= Work to do =
Reproduce the portion of the data that opens with the line containing "Determine the [x, y]" and closes with the line containing "Office [674, 516]", substituting "midpoint" for "center point" and leaving everything else unchanged.

= Information given =
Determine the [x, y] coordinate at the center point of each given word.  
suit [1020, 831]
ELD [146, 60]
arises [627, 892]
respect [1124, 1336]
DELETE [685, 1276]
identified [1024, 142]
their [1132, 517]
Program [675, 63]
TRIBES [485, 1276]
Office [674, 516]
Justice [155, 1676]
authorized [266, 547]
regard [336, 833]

...

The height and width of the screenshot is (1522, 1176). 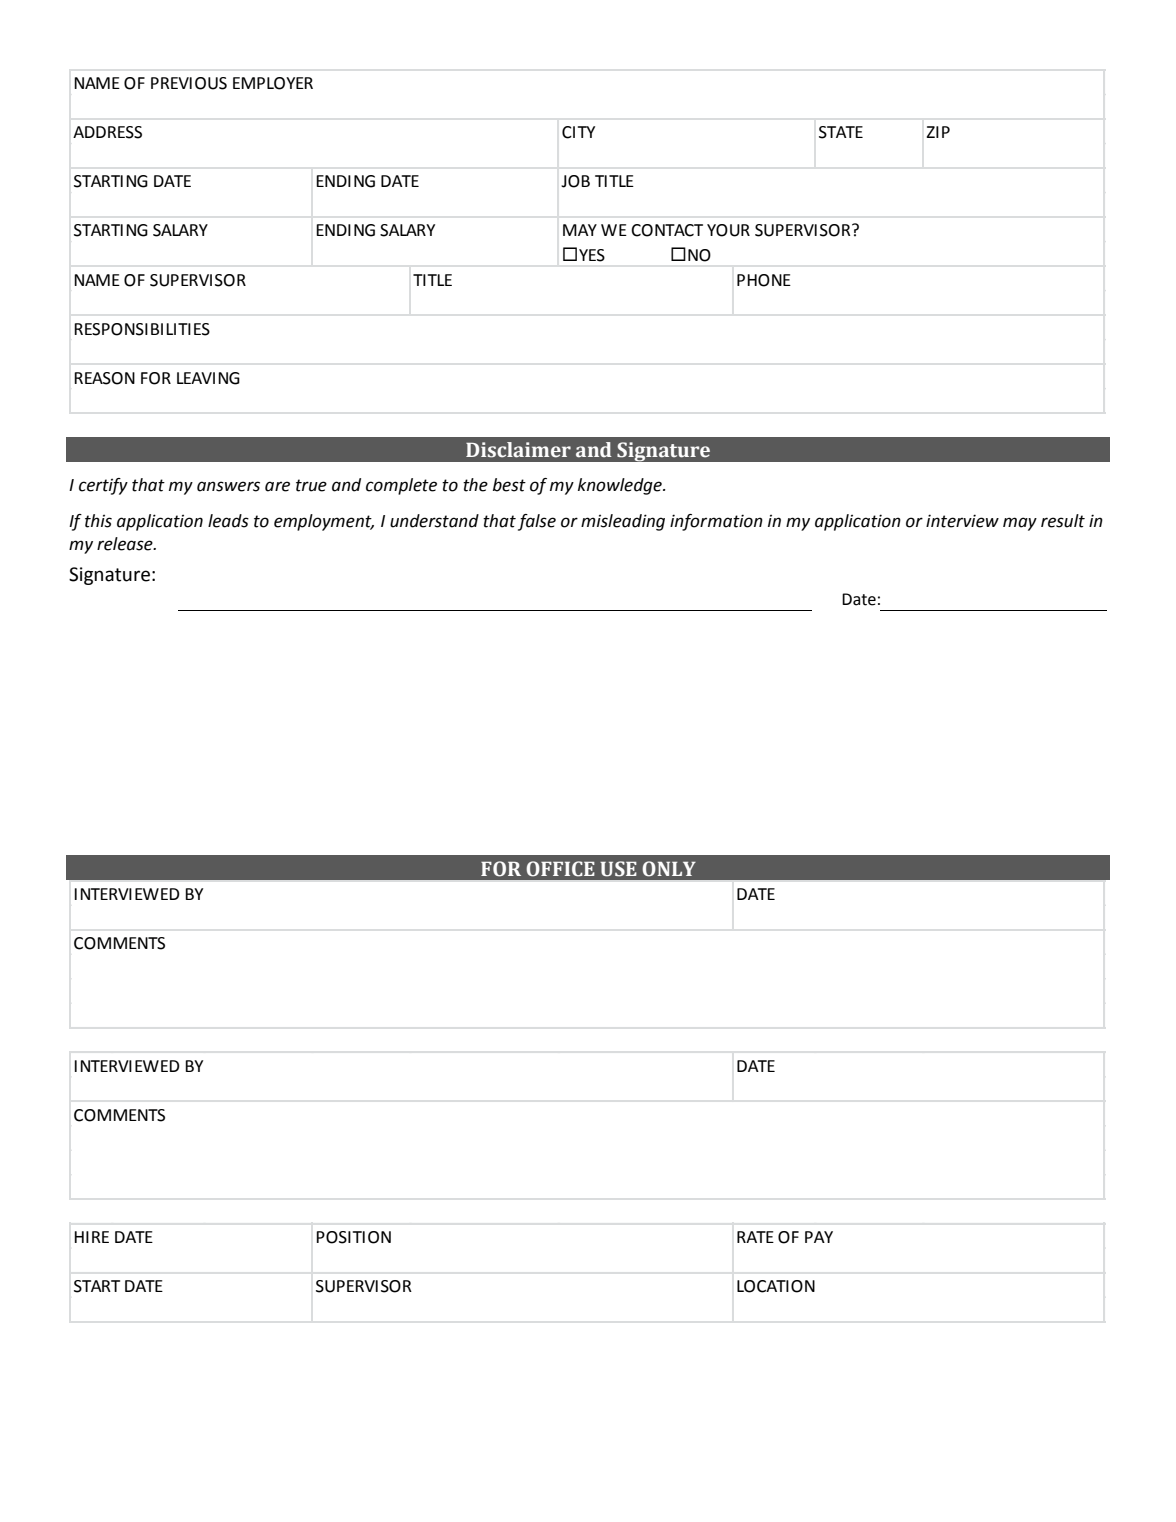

---

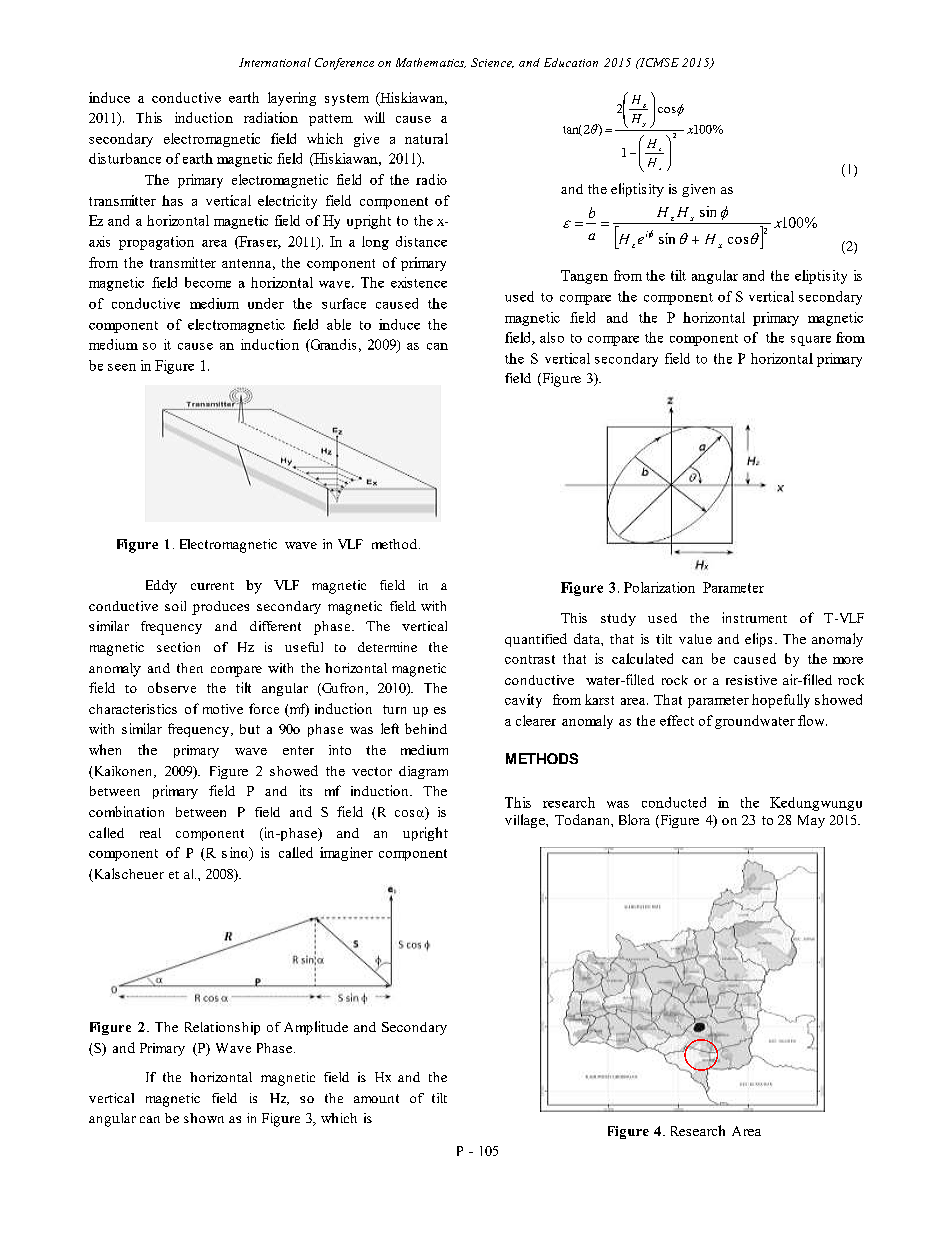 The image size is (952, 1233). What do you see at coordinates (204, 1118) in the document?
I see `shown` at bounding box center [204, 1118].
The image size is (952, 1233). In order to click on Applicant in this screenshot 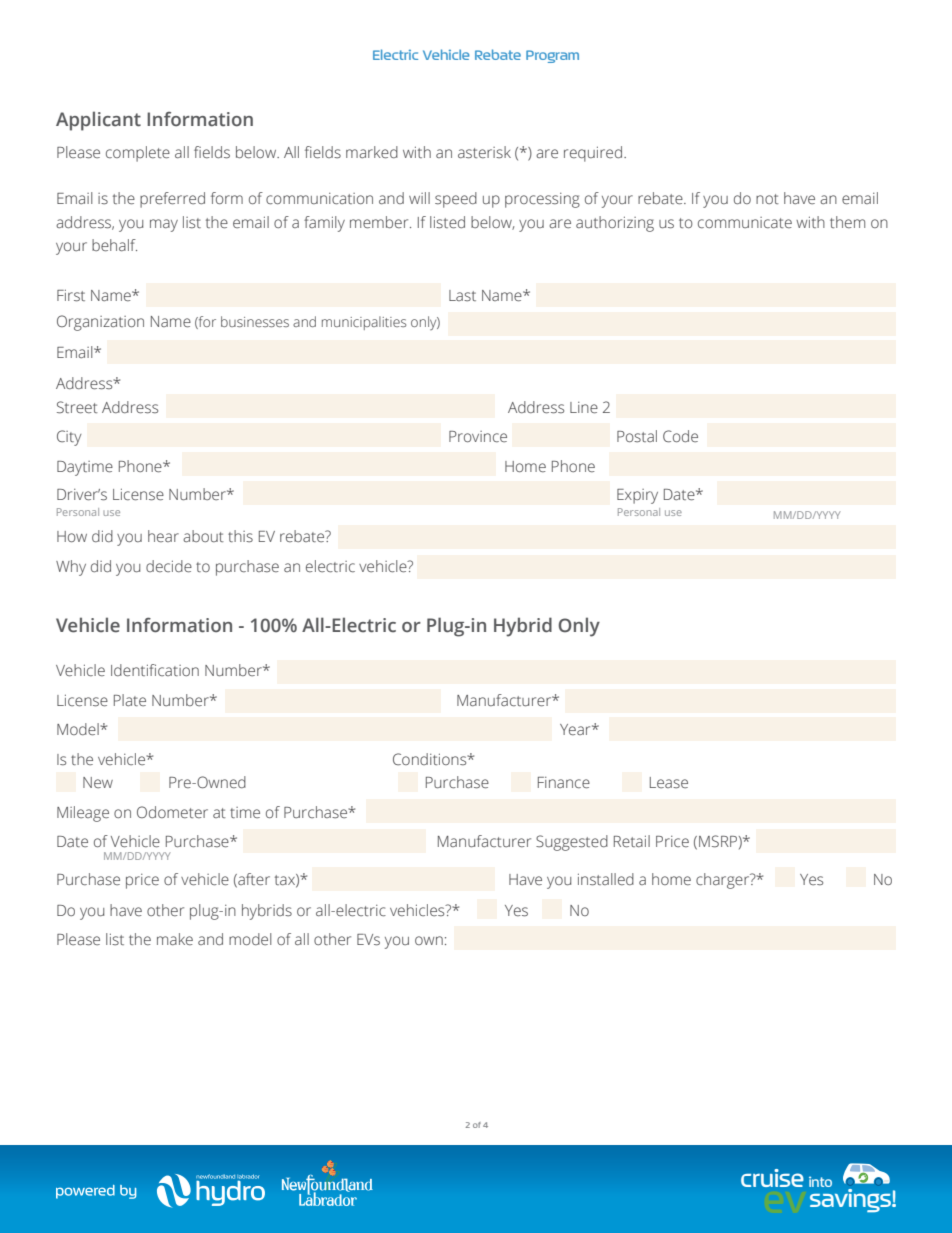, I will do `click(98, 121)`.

= Exercise solution =
Determine the [x, y] coordinate at the midpoint of each given word.  
suit [1020, 831]
ELD [146, 60]
arises [627, 892]
respect [1124, 1336]
DELETE [685, 1276]
identified [1024, 142]
their [1132, 517]
Program [675, 63]
TRIBES [485, 1276]
Office [674, 516]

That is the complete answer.